Selon notre loi VAWC [Anti-Violence Against Women and their Children Act, loi de 2004 – NdT] – votée pour inscrire dans le droit national les pactes internationaux tels que la Convention sur l’élimination de toutes les formes de discrimination à l’égard des femmes ou le Pacte sur les droits des enfants –, nous considérons la violence non seulement sous son acception physique mais aussi psychologique. Peut-il y avoir violence plus grande pour un conjoint que de voir l’autre conjoint engagé dans une relation sexuelle et entrer dans une relation intime avec une autre personne ? Comment peut-on considérer que la cohérence de notre droit sortira renforcée du fait que nous dépénalisons d’un côté ce que nous considérons comme une violence criminelle et cruelle de l’autre ?
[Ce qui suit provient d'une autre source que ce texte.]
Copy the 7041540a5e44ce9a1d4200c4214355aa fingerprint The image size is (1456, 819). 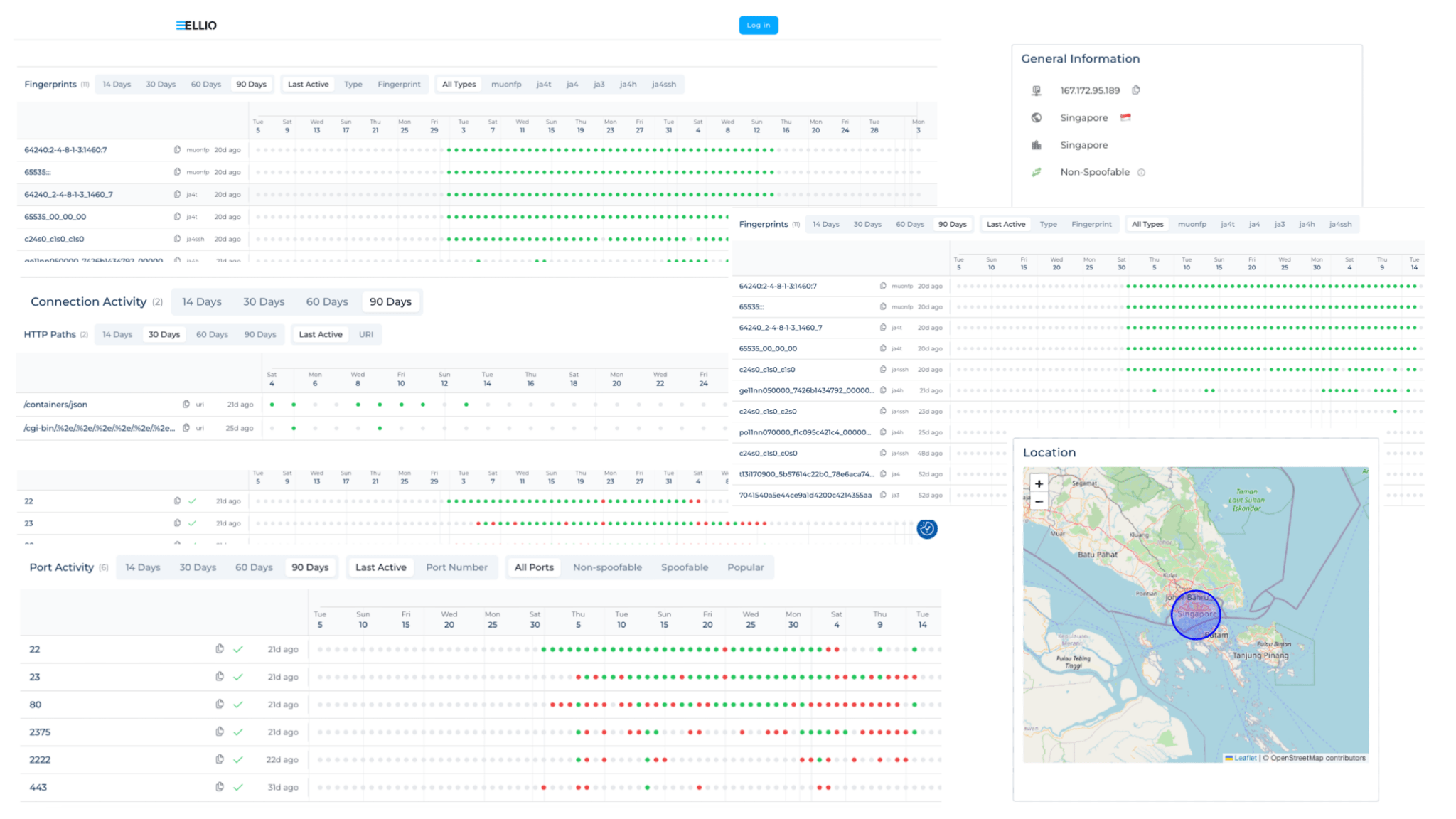pos(883,495)
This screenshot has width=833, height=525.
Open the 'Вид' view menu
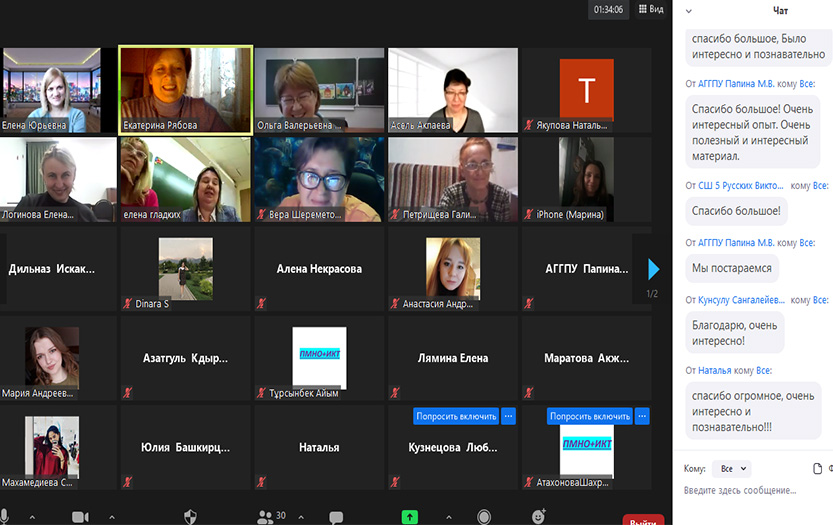pos(650,9)
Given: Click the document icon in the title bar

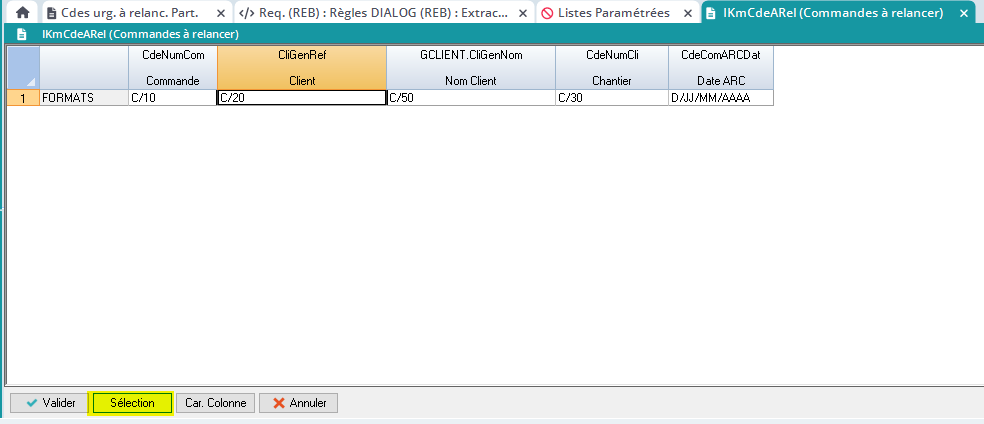Looking at the screenshot, I should click(x=21, y=35).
En revanche, ce qui pourrait être fait est de supprimer la distinction, à caractère discriminatoire, qui existe entre l’adultère et le concubinage. Cela fait longtemps en effet qu’il a été noté que limiter la qualification de l’adultère uniquement aux femmes présente un indéniable caractère discriminatoire. Le concubinage, défini comme le crime par lequel un mari peut être poursuivi pour s’être engagé dans une relation extra-maritale, est plus difficile à prouver car il est défini comme étant « la cohabitation avec une autre personne dans des circonstances scandaleuses » ; quant à l’adultère, il est défini par le seul fait pour une épouse d’être surprise à avoir des relations sexuelles avec un homme autre que son mari. Il y a là une asymétrie qui devrait être corrigée.

Nous avons fait des progrès considérables en ce qui concerne la protection des femmes et des enfants. La proposition visant à voter une loi sur le divorce et à dépénaliser l’adultère et le concubinage va dans le sens contraire. Nous ne devrions pas nous prêter à la manœuvre qui consiste à soutenir une telle incohérence morale et juridique !

Que la Parole de Dieu nous guide

Des Pharisiens s’approchèrent de lui pour le mettre à l’épreuve ; ils lui demandèrent : « Est-il permis à un homme de renvoyer sa femme pour n’importe quel motif ? » Il répondit : « N’avez-vous pas lu ceci ? Dès le commencement, le Créateur les fit homme et femme, et dit : À cause de cela, l’homme quittera son père et sa mère, il s’attachera à sa femme, et tous deux deviendront une seule chair. Ainsi, ils ne sont plus deux, mais une seule chair. Donc, ce que Dieu a uni, que l’homme ne le sépare pas ! » Les pharisiens lui répliquent : « Pourquoi donc Moïse a-t-il prescrit la remise d’un acte de divorce avant la répudiation ? » Jésus leur répond : « C’est en raison de la dureté de votre cœur que Moïse vous a permis de renvoyer vos femmes. Mais au commencement, il n’en était pas ainsi. Or je vous le dis : si quelqu’un renvoie sa femme – sauf en cas d’union illégitime – et qu’il en épouse une autre, il est adultère. » (Matthieu 19, 3-9)

De la Conférence des évêques catholiques des Philippines (CBCP),
25 mars 2015, Solennité de l’Annonciation.
Mgr Socrates B. Villegas,
archevêque de Lingayen-Dagupan, président de la CBCP.